I have an if-elif chain in which I'd like to match a string against
several regular expressions. Also I'd like to use the match groups
within the respective elif... block. The C-like idiom that I would
like to use is this:
if (match = my_re1.match(line):
# use match
elsif (match = my_re2.match(line)):
# use match
elsif (match = my_re3.match(line))
# use match
...buy this is illegal in python. The other way is to open up an else:
block in each level, do the assignment and then the test. This
unneccessarily leads to deeper and deeper nesting levels which I find
ugly. Just as ugly as first testing against the RE in the elif: clause
and then, if it matches, to re-evaluate the RE to access the match
groups.
Thanks,
robert
This might help:
-----------
s = "foo"
class Tester(object):
def __call__(self, pattern):
self.m = re.match(pattern, s)
return self.m is not None
def __getattr__(self, name):
return getattr(self.m, name)
test = Tester()
if test("bar"):
print "wrong"
elif test("foo"):
print "right"
-------------
Diez
How about this (untested) code:
for re in (re1, re2, re3):
match = re.match(line)
if match:
# use it
This requires that "use it" means the same for each regular expression
though...
Uli
--
Sator Laser GmbH
Geschäftsführer: Thorsten Föcking, Amtsgericht Hamburg HR B62 932
<ot>
Isn't it the third or fourth time this very same question pops up here ?
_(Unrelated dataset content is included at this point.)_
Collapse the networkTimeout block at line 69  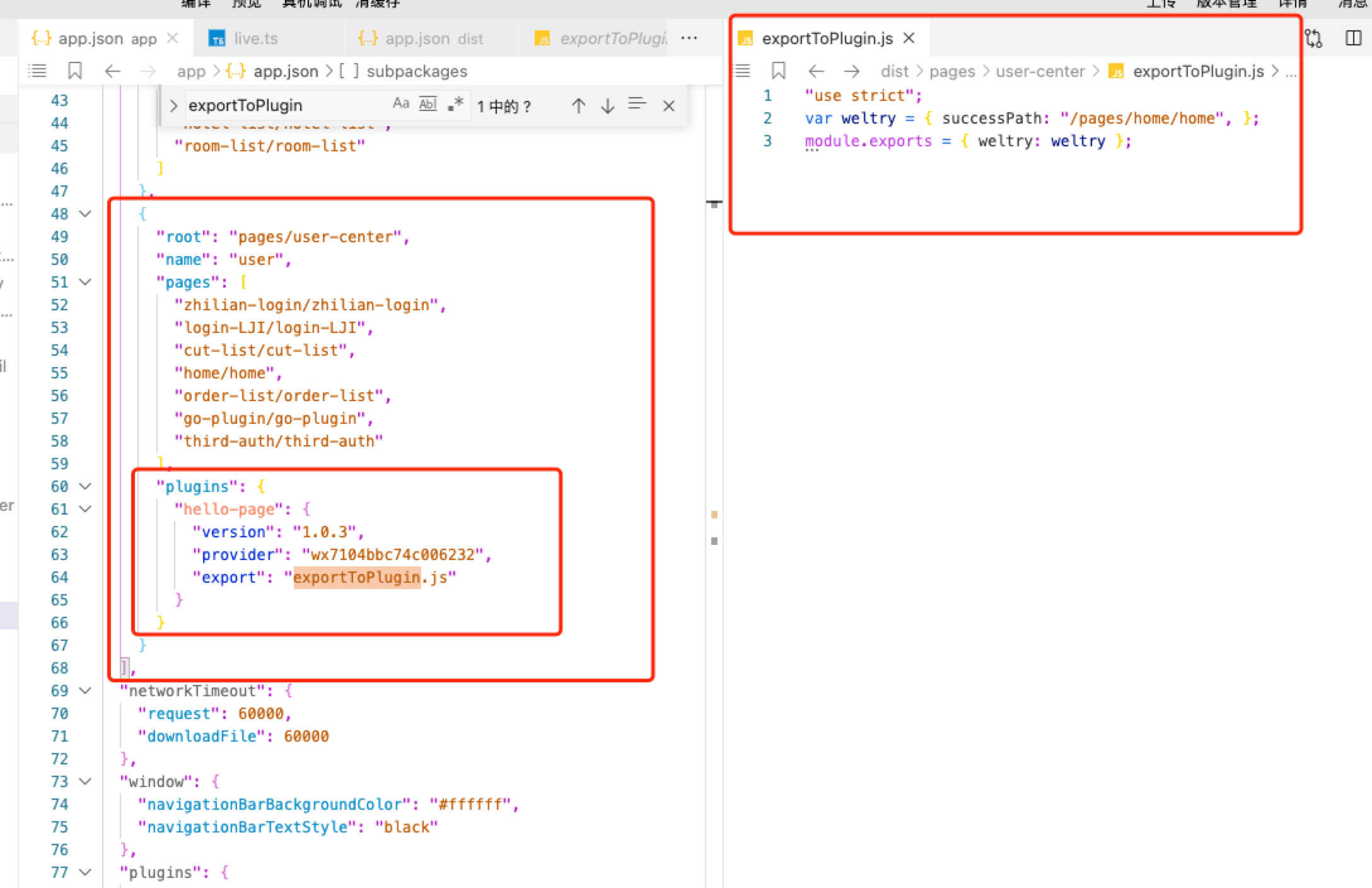coord(85,691)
Starts to look like a FAQ.
</ot>
The canonical solution is to iterate over a list of expression,function
pairs, ie:
def use_match1(match):
# code here
def use_match2(match):
# code here
def use_match3(match):
# code here
for exp, func in [
(my_re1, use_match1),
(my_re2, use_match2),
(my_re3, use_match3)
]:
match = exp.match(line)
if match:
func(match)
break
The alternate solution is Diez's Test object.
HTH
> The canonical solution is to iterate over a list of
> expression,function pairs, ie:
Although that solution is pretty, it is not the canonical solution
because it doesn't cover the important case of "if" bodies needing to
access common variables in the enclosing scope. (This will be easier
in Python 3 with 'nonlocal', though.) The snippet posted by Diez is
IMHO closer to a canonical solution to this FAQ.
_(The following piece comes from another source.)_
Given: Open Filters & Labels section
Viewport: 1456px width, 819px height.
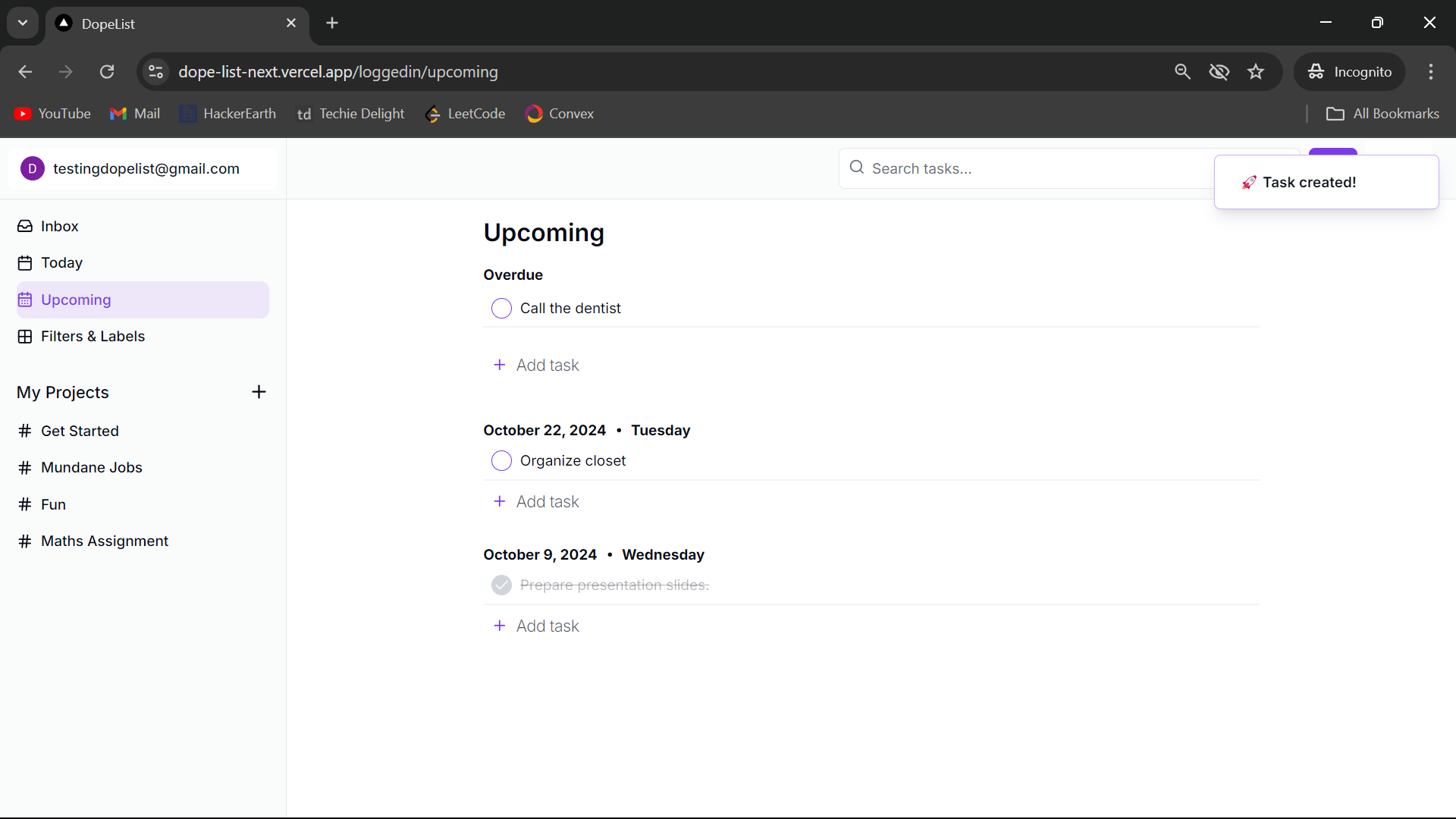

> Although that solution is pretty, it is not the canonical solution
> because it doesn't cover the important case of "if" bodies needing to
> access common variables in the enclosing scope. (This will be easier
> in Python 3 with 'nonlocal', though.) The snippet posted by Diez is
> IMHO closer to a canonical solution to this FAQ.
Hello everybody,
thanks for the various answers. I'm actually pretty puzzled because I
expected to see some obvious solution that I just hadn't found before.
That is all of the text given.